Convolutional Neural Networks for Sentence Classification

论文总体结构

一、摘要

          使用卷积神经网络处理句子级别文本分类,并在多个数据集上有好的效果

二、Introduction(背景介绍)

          使用预训练词向量和卷积神经网络,提出一种有效分类模型

       本文的主要契机:

      1、深度学习的发展(2012)

      2、预训练词向量方法

      3、卷积神经网络的方法

       本文的历史意义:

      1、开启基于深度学习的文本分类的序幕

      2、推动卷积神经网络在自然语言处理的发展

三、Model

          TextCNN模型结构和正则化

          

Convolutional Neural Networks for Sentence Classification_第1张图片

Convolutional Neural Networks for Sentence Classification_第2张图片

 

模型结构如上所示,先通过卷积操作,计算卷积核和数据卷积的效果,然后进行池化操作,最后进行全连接 + softmax操作

注:全连接之前拼接成的数据维度等于卷积核的个数,模型的通道(channel)个数等于相同维度卷积核的个数

为了防止过拟合,本文提出了两种方法:

1、Dropout:

      在神经网络的传播过程中,让某个神经元以一定的概率p停止工作,从而增加模型的泛化能力

2、L2-正则

      给所有参数加以限制,使得学习不偏激,增加模型的泛化能力

四、Dataset and Experiment Setup

          数据集介绍、实验超参设置以及实验结果

Convolutional Neural Networks for Sentence Classification_第3张图片

实验参数及模型对比,证明该模型较好。

五、Results and Discussion

          实验探究、通道个数讨论和词向量使用方法讨论

六、Conclusion

          对全文进行总结

         关键点:

         1、预训练的词向量 - wordd2vec、Glove

         2、卷积神经网络结构- 一维卷积、池化

         3、超参选择- 卷积核选择、词向量方式选择

         创新点:

         1、提出基于CNN文本分类模型TextCNN

         2、提出多种词向量设置方式

         3、在四个文本分类任务上取得最优结果

         4、对超参进行大量实验和分析

         启发点:

         1、在预训练模型的基础上微调能够得到非常好的结果,说明预训练词向量学习到了一些通用的特征

         2、预训练词向量的基础上使用简单模型比复杂模型表现的还要好

         3、对于不在预训练词向量中的词,微调能够学习到更多的意义

 

七、代码实现

# ************* 数据预处理部分 **********

# encoding = 'utf-8'

from torch.utils import data
import os
import random
import numpy as np
from gensim.test.utils import datapath,get_tmpfile
from gensim.models import KeyedVectors


"""加载预训练词向量模型"""
wvmodel = KeyedVectors.load_word2vec_format("GoogleNews-vectors-negative300.bin.gz",binary=True)


""" 读取论文中的实验数据 """
pos_data = open("./data/MR/rt-polarity.pos",errors='ignore').readlines()
neg_data = open("./data/MR/rt-polarity.neg",errors='ignore').readlines()
datas = pos_data + neg_data
datas = [data.split() for data in datas]
labels = [1] * len(pos_data) + [0] * len(neg_data)

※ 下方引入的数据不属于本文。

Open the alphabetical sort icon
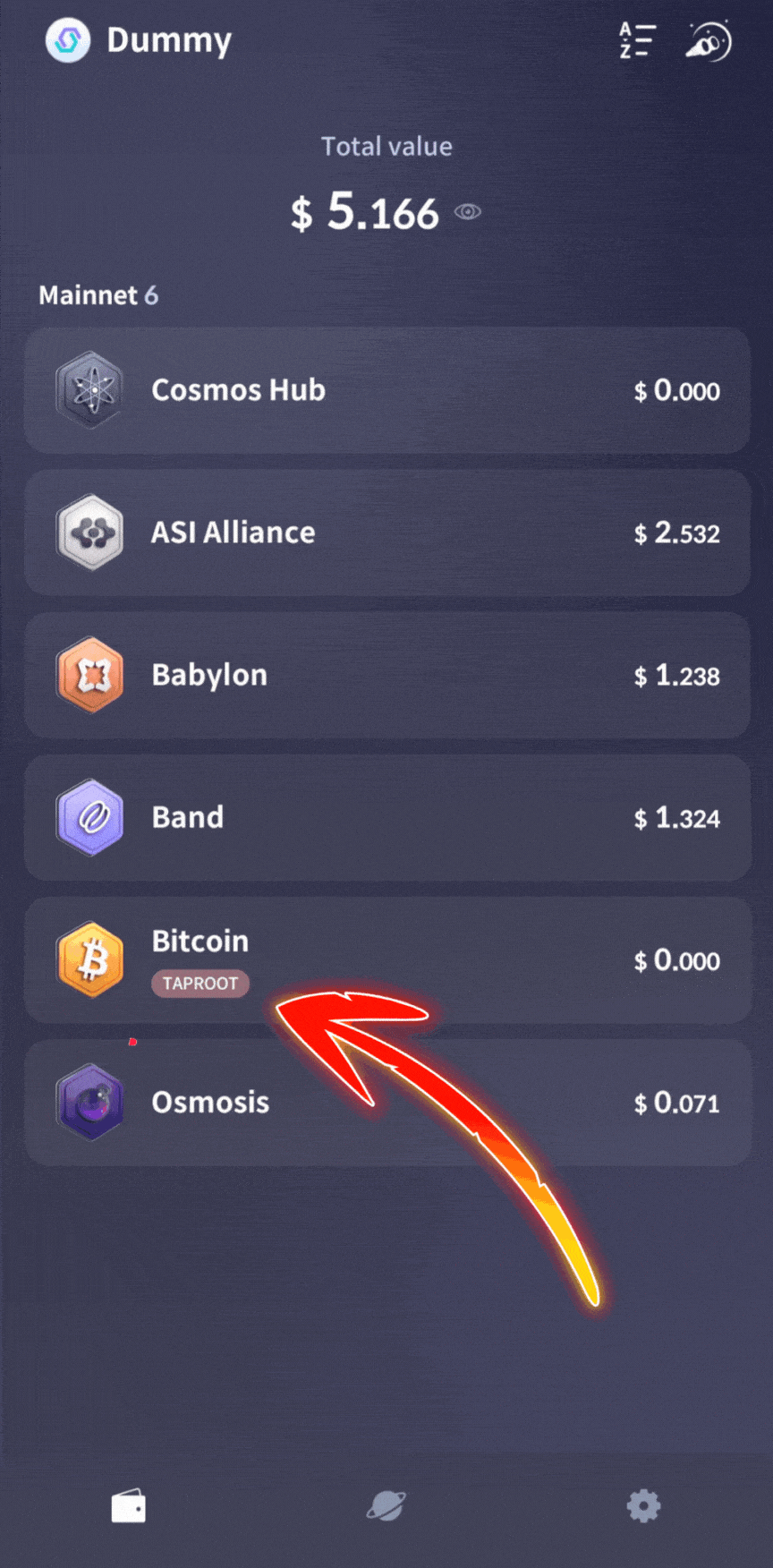The width and height of the screenshot is (773, 1568). coord(637,39)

""" 构建词表,以句子最大长度为标准做padding"""
max_sentence_length = max([len(sentence) for sentence in datas])

word2id = {'':0}

for i,data in enumerate(datas):
    for j,word in enumerate(data):
        if word2id.get(word) == None:
            word2id[word] = len(word2id)
            
        datas[i][j] = word2id[word]
        
    datas[i] = datas[i] + [0] * (max_sentence_length - len(datas[i]))

""" 计算已有词向量的均值和方差 """
tmp = []

for word,index in word2id.items():
    try:
        tmp.append(wvmodel.get_vector(word))
    except:
        pass
    
mean = np.mean(np.array(tmp))
std = np.std(np.array(tmp))
print(mean,std)

""" 如果词在预训练的词向量模型中,则使用词向量,否则使用已有词向量计算的均值和方差构造的随机初始化向量 """
vocab_size = len(word2id)
embed_size = 300

embedding_weigths = np.random.normal(mean,std,[vocab_size,embed_size])

for word,index in word2id.items():
    try:
        embedding_weigths[index,:] = wvmodel.get_vector(word)
    except:
        pass

""" 打乱数据顺序 """
c = list(zip(datas,labels))
random.seed(1)
random.shuffle(c)
datas[:],labels[:] = zip(*c)

""" 生成训练集、验证集、 测试集 """

k = 0
train_datas = datas[:int(k*len(datas)/10)] + datas[int((k+1)*len(datas)/10):]
train_labels = labels[:int(k*len(datas)/10)] + labels[int((k+1)*len(datas)/10):]

valid_datas = np.array(train_datas[int(0.9*len(train_datas)):])
valid_labels = np.array(train_labels[int(0.9*len(train_labels)):])


train_datas = np.array(train_datas[:int(0.9*len(train_datas))])
train_labels = np.array(train_labels[:int(0.9*len(train_labels))])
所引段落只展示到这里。